BEGIN Information supplied

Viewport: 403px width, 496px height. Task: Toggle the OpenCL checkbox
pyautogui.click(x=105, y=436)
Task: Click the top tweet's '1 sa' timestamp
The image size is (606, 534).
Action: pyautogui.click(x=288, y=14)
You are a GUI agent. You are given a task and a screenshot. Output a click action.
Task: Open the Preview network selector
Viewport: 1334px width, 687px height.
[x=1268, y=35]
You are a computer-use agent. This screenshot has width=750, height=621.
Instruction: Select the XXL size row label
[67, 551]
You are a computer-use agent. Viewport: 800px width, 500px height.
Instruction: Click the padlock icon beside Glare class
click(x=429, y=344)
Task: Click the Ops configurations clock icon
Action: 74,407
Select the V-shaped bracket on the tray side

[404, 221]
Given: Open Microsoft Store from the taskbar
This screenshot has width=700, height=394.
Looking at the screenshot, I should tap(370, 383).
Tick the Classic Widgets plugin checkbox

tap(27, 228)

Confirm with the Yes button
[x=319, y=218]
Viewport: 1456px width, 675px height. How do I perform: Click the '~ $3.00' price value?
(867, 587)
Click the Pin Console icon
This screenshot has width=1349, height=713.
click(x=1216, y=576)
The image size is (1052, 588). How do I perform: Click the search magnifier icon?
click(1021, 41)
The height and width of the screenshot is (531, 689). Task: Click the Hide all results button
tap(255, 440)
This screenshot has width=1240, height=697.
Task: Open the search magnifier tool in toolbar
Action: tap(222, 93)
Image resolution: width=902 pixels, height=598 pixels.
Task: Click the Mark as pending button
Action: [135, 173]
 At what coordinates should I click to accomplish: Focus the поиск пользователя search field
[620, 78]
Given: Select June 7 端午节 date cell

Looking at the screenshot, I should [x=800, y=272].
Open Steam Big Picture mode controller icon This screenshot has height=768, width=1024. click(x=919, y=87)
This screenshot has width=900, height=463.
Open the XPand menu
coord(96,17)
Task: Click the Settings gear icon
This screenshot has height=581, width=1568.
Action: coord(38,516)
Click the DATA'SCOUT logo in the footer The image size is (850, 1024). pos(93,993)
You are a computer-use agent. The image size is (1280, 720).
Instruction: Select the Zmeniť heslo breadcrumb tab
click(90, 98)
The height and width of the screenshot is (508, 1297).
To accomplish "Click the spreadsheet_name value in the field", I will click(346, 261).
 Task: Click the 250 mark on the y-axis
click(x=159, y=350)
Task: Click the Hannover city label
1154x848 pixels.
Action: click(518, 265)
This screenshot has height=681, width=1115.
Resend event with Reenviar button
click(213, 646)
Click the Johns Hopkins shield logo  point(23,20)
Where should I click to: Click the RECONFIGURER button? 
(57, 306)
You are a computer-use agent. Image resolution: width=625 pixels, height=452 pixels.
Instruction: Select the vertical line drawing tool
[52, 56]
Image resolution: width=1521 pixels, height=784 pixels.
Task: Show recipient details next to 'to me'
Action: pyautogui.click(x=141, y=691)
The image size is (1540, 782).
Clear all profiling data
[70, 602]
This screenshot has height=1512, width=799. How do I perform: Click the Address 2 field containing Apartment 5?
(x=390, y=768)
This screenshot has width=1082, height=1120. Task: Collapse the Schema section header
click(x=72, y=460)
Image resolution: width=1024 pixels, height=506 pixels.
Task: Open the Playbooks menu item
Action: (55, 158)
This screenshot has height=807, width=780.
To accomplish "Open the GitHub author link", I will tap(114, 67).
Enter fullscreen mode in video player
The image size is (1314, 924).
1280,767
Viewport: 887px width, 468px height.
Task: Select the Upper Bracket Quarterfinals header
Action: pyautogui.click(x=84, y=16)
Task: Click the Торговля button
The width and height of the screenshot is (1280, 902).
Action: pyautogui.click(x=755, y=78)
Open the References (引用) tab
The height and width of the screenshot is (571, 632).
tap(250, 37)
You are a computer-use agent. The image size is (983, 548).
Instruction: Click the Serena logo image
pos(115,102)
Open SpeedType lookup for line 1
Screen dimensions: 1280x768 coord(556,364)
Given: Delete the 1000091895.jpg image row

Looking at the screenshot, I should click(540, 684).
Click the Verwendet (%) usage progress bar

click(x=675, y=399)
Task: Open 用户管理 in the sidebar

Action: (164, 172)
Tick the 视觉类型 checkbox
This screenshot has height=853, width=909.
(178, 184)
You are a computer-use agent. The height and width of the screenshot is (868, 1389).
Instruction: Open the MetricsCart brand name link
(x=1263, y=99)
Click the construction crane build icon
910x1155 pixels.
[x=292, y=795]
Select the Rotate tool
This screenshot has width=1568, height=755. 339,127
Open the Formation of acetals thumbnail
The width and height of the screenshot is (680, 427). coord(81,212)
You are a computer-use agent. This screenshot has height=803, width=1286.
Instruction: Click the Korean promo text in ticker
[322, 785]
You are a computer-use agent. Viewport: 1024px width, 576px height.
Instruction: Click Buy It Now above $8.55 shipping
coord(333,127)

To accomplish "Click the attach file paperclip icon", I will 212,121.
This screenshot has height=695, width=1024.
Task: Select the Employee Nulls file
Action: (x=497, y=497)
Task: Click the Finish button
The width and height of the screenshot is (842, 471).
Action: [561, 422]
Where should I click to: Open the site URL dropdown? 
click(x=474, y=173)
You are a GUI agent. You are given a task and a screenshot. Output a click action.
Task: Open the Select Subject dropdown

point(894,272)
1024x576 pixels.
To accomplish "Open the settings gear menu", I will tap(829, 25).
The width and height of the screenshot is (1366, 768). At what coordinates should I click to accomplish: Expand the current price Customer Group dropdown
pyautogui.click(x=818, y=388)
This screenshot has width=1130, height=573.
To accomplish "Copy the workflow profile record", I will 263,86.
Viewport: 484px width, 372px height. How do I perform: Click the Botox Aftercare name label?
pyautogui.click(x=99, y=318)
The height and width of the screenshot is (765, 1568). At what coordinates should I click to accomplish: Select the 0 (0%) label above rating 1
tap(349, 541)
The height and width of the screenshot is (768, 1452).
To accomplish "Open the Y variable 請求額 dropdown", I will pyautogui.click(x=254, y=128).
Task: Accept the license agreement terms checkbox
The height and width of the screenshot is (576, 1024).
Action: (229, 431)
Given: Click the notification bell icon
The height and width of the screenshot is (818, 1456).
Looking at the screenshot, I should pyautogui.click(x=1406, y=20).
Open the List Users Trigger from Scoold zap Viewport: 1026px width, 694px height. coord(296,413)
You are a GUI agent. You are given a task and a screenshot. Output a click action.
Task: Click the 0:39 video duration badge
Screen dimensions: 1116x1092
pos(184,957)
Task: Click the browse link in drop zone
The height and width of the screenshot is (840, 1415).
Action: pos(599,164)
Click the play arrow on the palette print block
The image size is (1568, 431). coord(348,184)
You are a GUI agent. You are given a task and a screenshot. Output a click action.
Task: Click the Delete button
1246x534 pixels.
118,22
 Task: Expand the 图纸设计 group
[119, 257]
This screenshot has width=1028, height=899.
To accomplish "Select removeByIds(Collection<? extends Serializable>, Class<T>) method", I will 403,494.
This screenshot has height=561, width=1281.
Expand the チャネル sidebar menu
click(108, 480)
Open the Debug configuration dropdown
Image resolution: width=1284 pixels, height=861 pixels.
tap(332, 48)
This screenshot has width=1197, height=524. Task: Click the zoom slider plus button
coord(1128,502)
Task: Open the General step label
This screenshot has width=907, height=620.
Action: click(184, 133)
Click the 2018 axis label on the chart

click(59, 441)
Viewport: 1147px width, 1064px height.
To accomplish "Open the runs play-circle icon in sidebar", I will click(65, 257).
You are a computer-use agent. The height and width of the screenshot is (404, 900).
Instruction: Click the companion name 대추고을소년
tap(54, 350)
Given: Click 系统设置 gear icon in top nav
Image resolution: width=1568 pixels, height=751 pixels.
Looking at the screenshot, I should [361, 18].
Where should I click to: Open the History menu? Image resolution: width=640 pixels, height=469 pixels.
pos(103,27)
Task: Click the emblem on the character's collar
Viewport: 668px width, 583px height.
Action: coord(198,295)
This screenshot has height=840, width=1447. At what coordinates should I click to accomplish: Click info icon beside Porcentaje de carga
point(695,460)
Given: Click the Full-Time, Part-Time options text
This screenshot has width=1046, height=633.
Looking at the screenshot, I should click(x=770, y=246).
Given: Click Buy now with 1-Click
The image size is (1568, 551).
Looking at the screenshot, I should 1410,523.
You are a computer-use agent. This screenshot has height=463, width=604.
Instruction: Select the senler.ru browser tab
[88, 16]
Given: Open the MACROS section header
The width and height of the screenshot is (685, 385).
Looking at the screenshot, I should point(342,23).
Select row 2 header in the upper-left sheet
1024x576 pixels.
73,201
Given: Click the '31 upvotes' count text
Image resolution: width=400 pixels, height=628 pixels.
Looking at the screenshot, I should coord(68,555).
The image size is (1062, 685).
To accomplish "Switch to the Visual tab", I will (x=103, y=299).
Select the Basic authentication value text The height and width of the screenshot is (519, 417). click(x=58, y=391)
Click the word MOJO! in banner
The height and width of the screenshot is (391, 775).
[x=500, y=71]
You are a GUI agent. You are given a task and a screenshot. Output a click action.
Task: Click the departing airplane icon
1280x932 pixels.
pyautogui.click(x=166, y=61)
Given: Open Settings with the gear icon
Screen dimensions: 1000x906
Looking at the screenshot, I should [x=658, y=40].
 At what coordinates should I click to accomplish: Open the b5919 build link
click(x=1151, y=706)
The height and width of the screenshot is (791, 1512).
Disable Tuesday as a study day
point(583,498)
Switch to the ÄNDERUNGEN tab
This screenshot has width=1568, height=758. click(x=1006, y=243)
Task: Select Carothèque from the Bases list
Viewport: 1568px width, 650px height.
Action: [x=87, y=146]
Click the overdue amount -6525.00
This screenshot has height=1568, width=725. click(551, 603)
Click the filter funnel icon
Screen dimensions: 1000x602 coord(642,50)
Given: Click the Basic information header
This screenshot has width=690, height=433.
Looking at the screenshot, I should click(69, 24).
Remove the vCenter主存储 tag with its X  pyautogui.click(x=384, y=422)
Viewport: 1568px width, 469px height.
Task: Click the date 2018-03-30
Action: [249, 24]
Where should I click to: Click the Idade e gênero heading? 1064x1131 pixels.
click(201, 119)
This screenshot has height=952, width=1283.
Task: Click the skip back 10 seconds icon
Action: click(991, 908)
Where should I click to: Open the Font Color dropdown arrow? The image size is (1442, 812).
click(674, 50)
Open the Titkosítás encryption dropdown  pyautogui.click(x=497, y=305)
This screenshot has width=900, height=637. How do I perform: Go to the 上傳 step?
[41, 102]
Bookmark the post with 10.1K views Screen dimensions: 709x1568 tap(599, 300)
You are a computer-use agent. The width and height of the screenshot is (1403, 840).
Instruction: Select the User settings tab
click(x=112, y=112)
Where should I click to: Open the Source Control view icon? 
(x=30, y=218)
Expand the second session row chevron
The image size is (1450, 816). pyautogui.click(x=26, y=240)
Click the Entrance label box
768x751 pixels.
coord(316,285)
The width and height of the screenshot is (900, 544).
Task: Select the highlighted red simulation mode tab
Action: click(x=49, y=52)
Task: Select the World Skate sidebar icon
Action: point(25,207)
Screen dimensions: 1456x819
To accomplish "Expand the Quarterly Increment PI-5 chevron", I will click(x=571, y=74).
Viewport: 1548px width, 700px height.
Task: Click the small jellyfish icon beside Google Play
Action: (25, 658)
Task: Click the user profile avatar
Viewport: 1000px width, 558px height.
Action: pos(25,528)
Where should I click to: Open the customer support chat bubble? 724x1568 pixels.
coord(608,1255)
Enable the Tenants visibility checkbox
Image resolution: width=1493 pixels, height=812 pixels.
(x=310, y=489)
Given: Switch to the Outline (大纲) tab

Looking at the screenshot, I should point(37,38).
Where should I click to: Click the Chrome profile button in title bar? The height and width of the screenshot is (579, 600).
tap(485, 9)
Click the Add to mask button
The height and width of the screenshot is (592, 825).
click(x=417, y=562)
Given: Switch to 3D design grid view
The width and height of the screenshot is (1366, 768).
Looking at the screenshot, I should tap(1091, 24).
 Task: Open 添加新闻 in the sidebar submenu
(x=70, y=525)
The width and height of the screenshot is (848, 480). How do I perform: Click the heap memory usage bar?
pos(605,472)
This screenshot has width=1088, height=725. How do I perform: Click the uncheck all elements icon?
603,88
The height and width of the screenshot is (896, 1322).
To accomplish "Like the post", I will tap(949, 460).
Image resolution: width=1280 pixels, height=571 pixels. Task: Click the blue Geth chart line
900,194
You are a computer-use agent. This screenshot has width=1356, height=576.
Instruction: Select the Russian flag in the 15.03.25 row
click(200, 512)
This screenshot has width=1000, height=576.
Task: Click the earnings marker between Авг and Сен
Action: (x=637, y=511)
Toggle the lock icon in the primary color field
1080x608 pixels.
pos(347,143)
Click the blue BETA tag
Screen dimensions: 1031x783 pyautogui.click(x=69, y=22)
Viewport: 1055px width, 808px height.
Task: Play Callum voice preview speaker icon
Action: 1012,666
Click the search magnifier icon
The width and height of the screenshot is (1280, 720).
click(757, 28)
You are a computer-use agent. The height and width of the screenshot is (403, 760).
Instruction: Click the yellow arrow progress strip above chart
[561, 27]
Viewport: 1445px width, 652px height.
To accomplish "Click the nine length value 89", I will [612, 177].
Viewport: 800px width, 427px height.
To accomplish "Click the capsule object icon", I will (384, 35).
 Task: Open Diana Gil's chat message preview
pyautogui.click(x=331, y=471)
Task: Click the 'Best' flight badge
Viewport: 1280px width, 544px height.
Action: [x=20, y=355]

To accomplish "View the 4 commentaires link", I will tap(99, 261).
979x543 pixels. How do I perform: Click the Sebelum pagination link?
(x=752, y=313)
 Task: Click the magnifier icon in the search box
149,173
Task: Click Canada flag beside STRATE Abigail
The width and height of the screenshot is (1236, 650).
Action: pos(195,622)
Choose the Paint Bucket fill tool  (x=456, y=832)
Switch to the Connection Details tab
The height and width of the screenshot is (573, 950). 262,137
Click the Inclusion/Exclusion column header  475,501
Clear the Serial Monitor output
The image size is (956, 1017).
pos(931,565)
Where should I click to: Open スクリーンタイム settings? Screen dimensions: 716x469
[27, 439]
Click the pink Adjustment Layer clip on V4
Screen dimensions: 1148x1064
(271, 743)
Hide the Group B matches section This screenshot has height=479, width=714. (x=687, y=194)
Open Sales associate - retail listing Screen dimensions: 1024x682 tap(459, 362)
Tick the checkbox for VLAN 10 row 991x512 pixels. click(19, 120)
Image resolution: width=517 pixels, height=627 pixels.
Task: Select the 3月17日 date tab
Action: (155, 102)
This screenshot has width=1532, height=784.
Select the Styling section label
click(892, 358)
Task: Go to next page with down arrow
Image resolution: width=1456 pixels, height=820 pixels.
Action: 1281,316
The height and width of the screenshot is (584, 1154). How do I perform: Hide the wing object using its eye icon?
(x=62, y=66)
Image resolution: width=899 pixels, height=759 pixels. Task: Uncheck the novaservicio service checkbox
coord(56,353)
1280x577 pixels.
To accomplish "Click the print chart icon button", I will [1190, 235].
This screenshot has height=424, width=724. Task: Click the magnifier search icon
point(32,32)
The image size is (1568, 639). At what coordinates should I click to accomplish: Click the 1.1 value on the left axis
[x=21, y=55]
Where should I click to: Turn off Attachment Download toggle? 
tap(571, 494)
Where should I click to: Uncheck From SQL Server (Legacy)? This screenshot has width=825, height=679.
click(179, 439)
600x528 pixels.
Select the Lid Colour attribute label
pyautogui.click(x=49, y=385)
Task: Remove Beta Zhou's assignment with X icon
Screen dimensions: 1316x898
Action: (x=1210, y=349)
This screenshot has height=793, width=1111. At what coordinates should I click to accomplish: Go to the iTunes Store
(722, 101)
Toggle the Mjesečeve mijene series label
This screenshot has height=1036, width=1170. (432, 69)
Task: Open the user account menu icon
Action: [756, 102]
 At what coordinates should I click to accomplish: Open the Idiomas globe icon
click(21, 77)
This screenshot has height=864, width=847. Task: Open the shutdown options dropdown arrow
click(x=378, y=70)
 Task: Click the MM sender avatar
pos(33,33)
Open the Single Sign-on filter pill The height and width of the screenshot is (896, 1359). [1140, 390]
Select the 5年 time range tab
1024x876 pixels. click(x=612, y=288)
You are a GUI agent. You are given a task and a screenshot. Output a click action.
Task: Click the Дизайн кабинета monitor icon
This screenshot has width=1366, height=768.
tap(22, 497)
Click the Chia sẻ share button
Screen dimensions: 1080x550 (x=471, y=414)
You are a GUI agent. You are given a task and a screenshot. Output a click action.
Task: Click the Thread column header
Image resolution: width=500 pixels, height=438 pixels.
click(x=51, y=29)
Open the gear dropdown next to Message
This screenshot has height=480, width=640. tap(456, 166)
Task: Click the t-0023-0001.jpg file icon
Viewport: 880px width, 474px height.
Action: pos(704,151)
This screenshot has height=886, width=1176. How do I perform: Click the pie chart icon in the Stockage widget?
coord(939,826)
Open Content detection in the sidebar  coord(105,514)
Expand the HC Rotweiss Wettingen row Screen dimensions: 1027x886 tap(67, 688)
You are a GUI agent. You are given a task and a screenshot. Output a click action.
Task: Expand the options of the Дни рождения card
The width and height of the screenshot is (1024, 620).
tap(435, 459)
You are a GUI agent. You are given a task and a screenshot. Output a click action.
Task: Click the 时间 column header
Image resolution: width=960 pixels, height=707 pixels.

END Information supplied

What the exercise asks> All that is wanted is the stretch of lines above from the one containing "Task: Click the 'Best' flight badge" through the one containing "Open Sales associate", duplicated exactly.

Solution>
Task: Click the 'Best' flight badge
Viewport: 1280px width, 544px height.
Action: [x=20, y=355]

To accomplish "View the 4 commentaires link", I will tap(99, 261).
979x543 pixels. How do I perform: Click the Sebelum pagination link?
(x=752, y=313)
 Task: Click the magnifier icon in the search box
149,173
Task: Click Canada flag beside STRATE Abigail
The width and height of the screenshot is (1236, 650).
Action: pos(195,622)
Choose the Paint Bucket fill tool  (x=456, y=832)
Switch to the Connection Details tab
The height and width of the screenshot is (573, 950). 262,137
Click the Inclusion/Exclusion column header  475,501
Clear the Serial Monitor output
The image size is (956, 1017).
pos(931,565)
Where should I click to: Open スクリーンタイム settings? Screen dimensions: 716x469
[27, 439]
Click the pink Adjustment Layer clip on V4
Screen dimensions: 1148x1064
(271, 743)
Hide the Group B matches section This screenshot has height=479, width=714. (x=687, y=194)
Open Sales associate - retail listing Screen dimensions: 1024x682 tap(459, 362)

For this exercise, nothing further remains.